(Dataset records)
——

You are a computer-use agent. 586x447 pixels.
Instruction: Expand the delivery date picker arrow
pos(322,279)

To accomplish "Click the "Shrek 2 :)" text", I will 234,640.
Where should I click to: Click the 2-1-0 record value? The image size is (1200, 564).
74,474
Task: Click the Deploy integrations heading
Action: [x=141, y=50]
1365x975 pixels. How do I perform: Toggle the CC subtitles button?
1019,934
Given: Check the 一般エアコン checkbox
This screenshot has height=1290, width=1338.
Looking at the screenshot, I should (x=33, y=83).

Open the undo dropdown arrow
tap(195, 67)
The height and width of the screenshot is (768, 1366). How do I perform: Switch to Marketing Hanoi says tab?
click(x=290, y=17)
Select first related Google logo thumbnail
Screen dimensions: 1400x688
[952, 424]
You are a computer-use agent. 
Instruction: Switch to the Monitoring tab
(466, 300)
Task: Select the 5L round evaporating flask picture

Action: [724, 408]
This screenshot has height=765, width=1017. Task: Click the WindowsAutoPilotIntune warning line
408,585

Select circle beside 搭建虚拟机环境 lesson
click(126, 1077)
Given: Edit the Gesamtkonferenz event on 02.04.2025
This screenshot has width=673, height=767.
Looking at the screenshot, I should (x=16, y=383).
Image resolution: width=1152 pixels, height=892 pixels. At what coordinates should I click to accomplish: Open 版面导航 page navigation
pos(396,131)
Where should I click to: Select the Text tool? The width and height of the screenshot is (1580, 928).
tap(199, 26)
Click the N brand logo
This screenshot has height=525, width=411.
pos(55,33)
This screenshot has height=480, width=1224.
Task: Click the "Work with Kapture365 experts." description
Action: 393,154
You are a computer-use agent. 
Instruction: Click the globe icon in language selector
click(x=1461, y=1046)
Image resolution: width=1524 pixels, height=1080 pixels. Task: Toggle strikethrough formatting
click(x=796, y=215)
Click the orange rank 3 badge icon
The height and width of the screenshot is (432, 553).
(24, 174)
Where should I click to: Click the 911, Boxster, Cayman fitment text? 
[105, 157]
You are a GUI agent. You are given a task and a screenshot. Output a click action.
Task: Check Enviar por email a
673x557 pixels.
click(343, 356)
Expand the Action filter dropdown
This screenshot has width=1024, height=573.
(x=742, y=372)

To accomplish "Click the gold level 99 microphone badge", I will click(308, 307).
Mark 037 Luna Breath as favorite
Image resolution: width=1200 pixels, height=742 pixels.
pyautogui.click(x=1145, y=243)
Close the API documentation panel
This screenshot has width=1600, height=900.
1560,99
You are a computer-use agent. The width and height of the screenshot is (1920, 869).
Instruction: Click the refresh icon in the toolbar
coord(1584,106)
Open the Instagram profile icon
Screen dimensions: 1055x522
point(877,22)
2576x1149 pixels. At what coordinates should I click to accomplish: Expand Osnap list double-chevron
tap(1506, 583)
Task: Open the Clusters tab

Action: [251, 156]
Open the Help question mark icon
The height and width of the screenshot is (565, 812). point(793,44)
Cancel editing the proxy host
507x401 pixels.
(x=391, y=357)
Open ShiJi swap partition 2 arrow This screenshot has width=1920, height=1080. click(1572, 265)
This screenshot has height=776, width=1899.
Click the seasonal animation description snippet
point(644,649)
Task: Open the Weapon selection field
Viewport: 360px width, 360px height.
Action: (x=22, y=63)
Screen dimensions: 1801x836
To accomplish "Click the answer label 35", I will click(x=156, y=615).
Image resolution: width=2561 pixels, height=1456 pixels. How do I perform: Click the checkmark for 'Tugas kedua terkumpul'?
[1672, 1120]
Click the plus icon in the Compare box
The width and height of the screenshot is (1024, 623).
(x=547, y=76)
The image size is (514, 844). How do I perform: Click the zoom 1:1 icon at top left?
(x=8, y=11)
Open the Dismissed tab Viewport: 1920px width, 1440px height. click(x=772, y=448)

——

Exercise task
Print the lines of the data above exactly as they appear, beginning with the line that contains "Cancel editing the proxy host" and ending with the line that contains "point(644,649)".

Result of the task
Cancel editing the proxy host
507x401 pixels.
(x=391, y=357)
Open ShiJi swap partition 2 arrow This screenshot has width=1920, height=1080. click(1572, 265)
This screenshot has height=776, width=1899.
Click the seasonal animation description snippet
point(644,649)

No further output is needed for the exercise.